Top (blue) line indicates outpatient visit volume monthly from Sept 2019 through Sept 2021. Over 2 years, we saw that dramatic dip in volume in March. That was followed by a gradual recovery and a 10% sustained increase in volume since then. We have added some clinics to our system in the meantime.
Magenta line indicates online messages. We started at 58,000 monthly messages in September 2019, and have sustained 180,000 messages in the most recent 3 months of 2021, a 3 fold increase in patient messaging. OK to ignore that weird peak in Mar 2021, related to a one time system broadcast. This is a real concern for provider workload.
Orange: Surprisingly, we also see an increase in telephone messages (triage-type phone calls): from 23,000 to 35,000, a 1.5 x increase. This means that online messages have NOT replaced phone calls since the onset of the pandemic.
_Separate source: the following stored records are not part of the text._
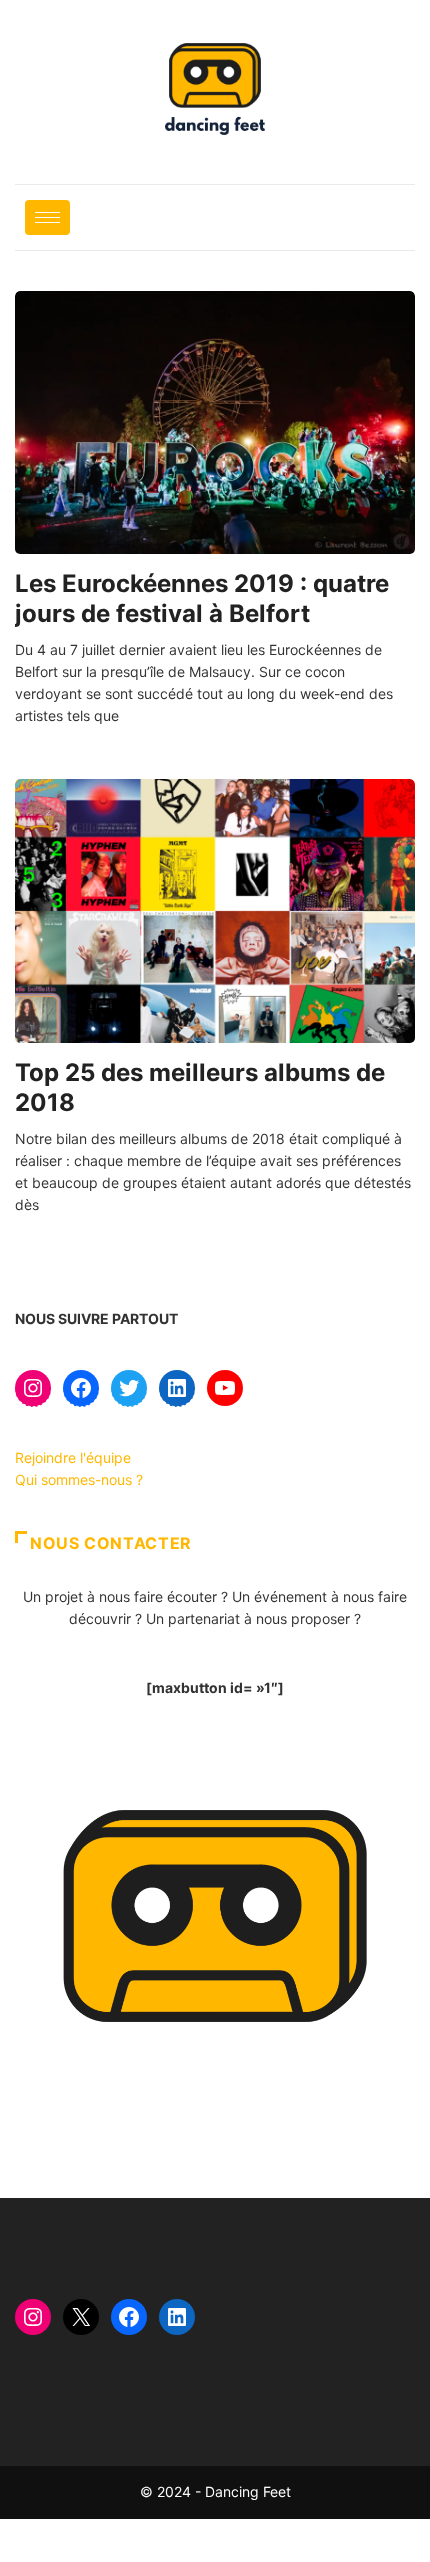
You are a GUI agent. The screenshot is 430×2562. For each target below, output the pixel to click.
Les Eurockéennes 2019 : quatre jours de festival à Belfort (202, 598)
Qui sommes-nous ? (79, 1479)
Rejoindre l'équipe (73, 1457)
This could be related to the growth in percentage of our patients who now have a portal account (growth from 70% to 85% of our patients enrolled in a portal account, over 1.6 million accounts), as well as existing portal-using patients sending more requests and messages, wanting to avoid in-person visits.
Red: Additionally, Scheduled Phone Calls (non-existent prior to pandemic) are now at 5000 monthly messages, and
Green: video (virtual) visits went from nearly zero, up to a peak of 70,000 a month, then stabilizing at 23,000 monthly.
It is an interesting, evolving picture. We have not formally changed staffing or workflow to accommodate this change in message and visit volume, and it has resulted in a massive increase in inbasket messages for providers and staff, with concerns of an unmanageable burden and real risks of burnout for providers and clinical staff.
We believe that, at its root, patients want care, are more anxious about their health during a pandemic, want to avoid in-person visits, have learned about our online tools, and are unclear as to the best way to interact with us.
We could: improve our “front door” experience “Here is how best to contact and work with us”. We could improve our triaging of incoming messages to find the right location/time/place (online message, eVisit by messaging, online chat, scheduled phone call, virtual visit, urgent care, emergency department, other innovative approach).
We could ensure our teams know the best practice for: handling patient questions, prescription renewals, referral requests, outreach programs, remote monitoring, when to suggest video or phone visits, huddling in-person to replace unending back-and-forth messaging.
As a result, we are kicking off a major Inbasket redesign initiative. Although our inbasket settings were carefully considered and modified over the years since 2011 (our original Epic go live) with careful feedback from our physicians and informaticists, we still have opportunities:
Inbasket TECHNICAL changes:
- Eliminating “messages > 12 months old”
- Reducing the “FYI” and not-actionable messages
- Auto-deleting some categories of messages after some period of time
- Creating smartphrase responses to improve thoughtful responses to team mates and to patients
- Streamlining the ‘response buttons’
Inbasket WORKFLOW changes:
- Creating best-practice teamwork for “top of license” work
- Considering innovation tools to “auto-reply” to common questions
- Moving complex conversations away from portal messages to scheduled phone calls, virtual visits, in-person visits, urgent care as appropriate
- Considering billing for complex portal messages with patient consent
Just like with Physician Burnout and Wellness in general, there is plenty of work for everyone in Inbasket improvement: there are at least 8 arms to this octopus. Even if we can just “hack off” some of the arms (hmm, perhaps not the best metaphor for healthcare), we can certainly reshape the octopus into something more manageable (a starfish?).
CMIO’s take? Is your inbasket an octopus or starfish, or some other marine animal entirely? It is time for a wholesale re-imagining of our messaging and communications with patients and with each other. What are you and your teams doing in this area? Let me know.